Tasks for this exercise →
1. Answer these questions using the article on the 2021 Mary Shorb Lecture:
(a) On what day and date was the lecture presented?
(b) What was the title of Jeffrey I. Gordon's talk?
(c) Since what year has Gordon served as founding Director of the Center for Genome Sciences and Systems Biology?
2. Write the next part of the article on the 2021 Mary Shorb Lecture, picking up after its final sentence.

Page extract →
******

Nutrition lecture jointly presented by ANSC and NFSC with the 'father of the microbiome’
On Thursday, November 4, the 2021 Mary Shorb Lecture in Nutrition was jointly presented by the departments of Animal and Avian Sciences and Nutrition and Food Science with keynote presentation given by Jeffrey I. Gordon, M.D., who is known as the ‘father of the microbiome.’ His talk was entitled, “Development of gut Microbiota-directed foods for treating childhood malnutrition” in which he discussed an ongoing research project utilizing specific nutrients to encourage healthier gut microbe populations to combat malnutrition.
Dr. Gordon has spent his entire academic career at Washington University, first as a member of the Departments of Medicine and Biological Chemistry, then as Head of the Department of Molecular Biology and Pharmacology and since 2003 as founding Director of the University's interdepartmental, interdisciplinary Center for Genome Sciences and Systems Biology. His lab studies the biological effects of human gut microbial communities and focuses on addressing the global health challenges of obesity and childhood undernutrition through new understanding of the interactions between diets and promoting healthy development of the gut microbial community.

******

Extracted records →
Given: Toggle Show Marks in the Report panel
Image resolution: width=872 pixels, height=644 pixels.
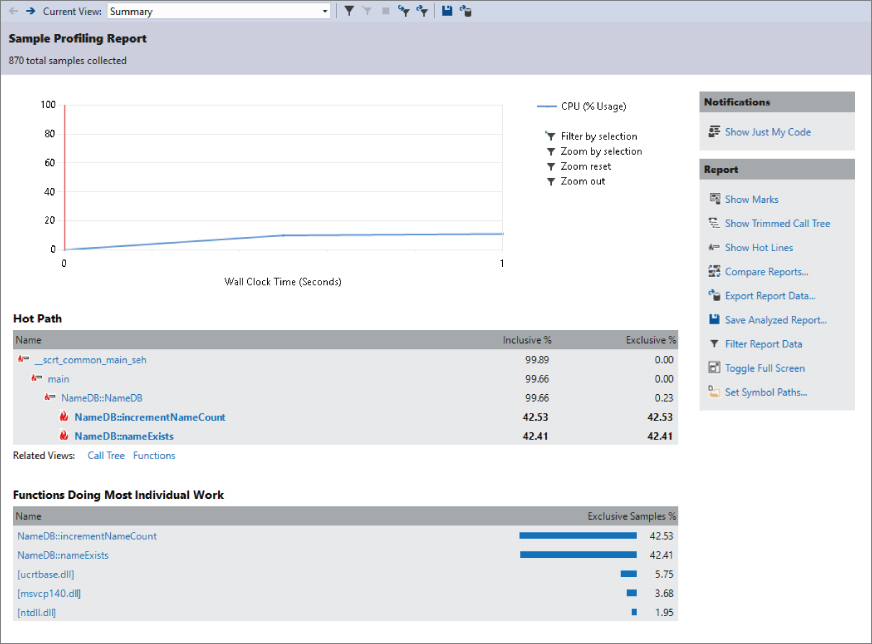Looking at the screenshot, I should [751, 199].
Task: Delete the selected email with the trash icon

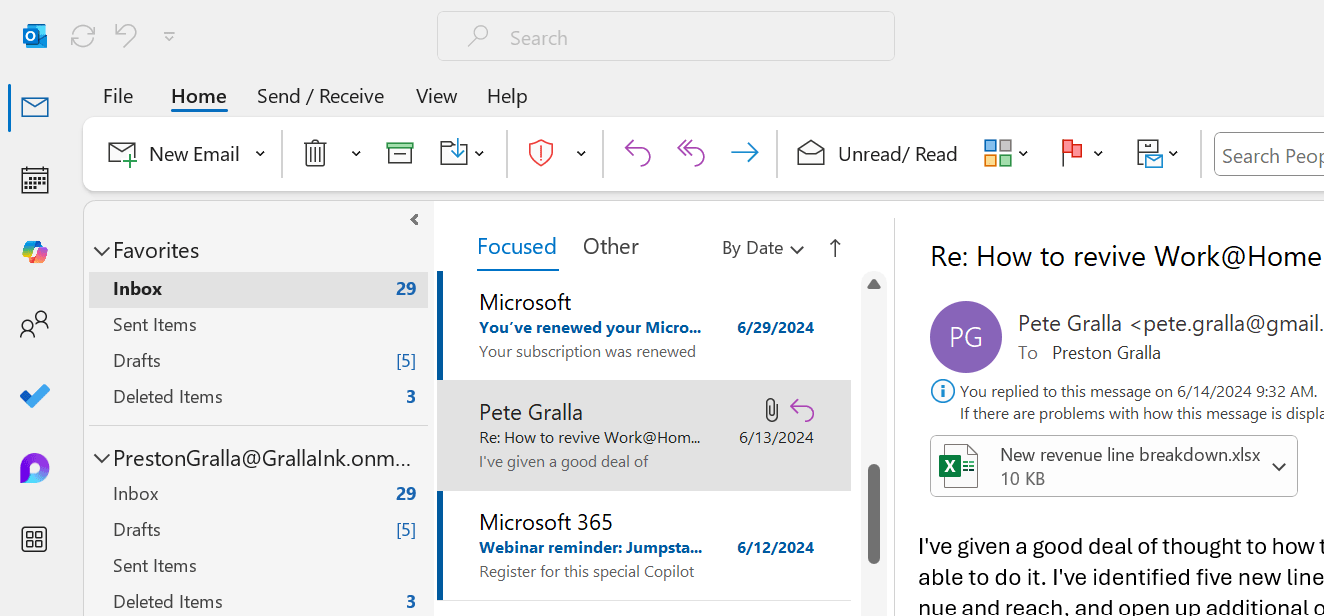Action: point(315,153)
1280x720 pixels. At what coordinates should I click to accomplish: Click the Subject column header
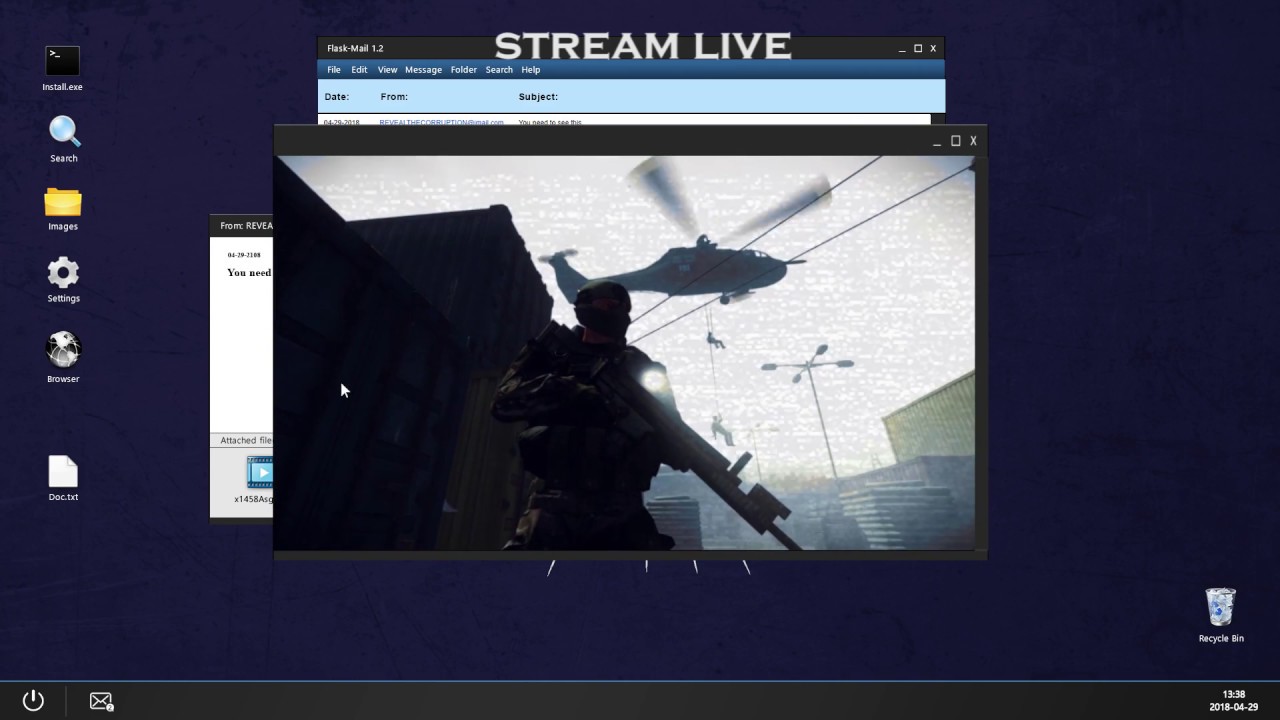click(x=538, y=97)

******

Answers below →
1.
(a) Thursday, November 4
(b) "Development of gut Microbiota-directed foods for treating childhood malnutrition"
(c) 2003

2.
For Dr. Gordon’s lecture, he presented on a long-running research project on childhood malnutrition and gut microbiomes in Mirpur, Bangladesh. His lab began by examining how gut microbe development is affected by malnutrition–specifically the interactions and timing of development between specific microbe populations. They conducted a series of animal and child studies they found and confirmed the underdevelopment in key microbe populations due to malnutrition, which slowed growth and development. Then, they turned to development of food packages specifically designed to increase the microbe fitness in malnourished children through a nutrition program. Through regular feeding and testing, the researchers measured each group’s gut microbe populations with very positive results from one of their experimental nutrition mixes.
This year’s Mary Shorb Lecture in Nutrition was held via zoom and with the help of three ANSC faculty who served on the organizing committee, Drs. Younggeon Jin, Byung Kim and Mohamed Salem, which was chaired by Dr. Diana Obanda, NFSC.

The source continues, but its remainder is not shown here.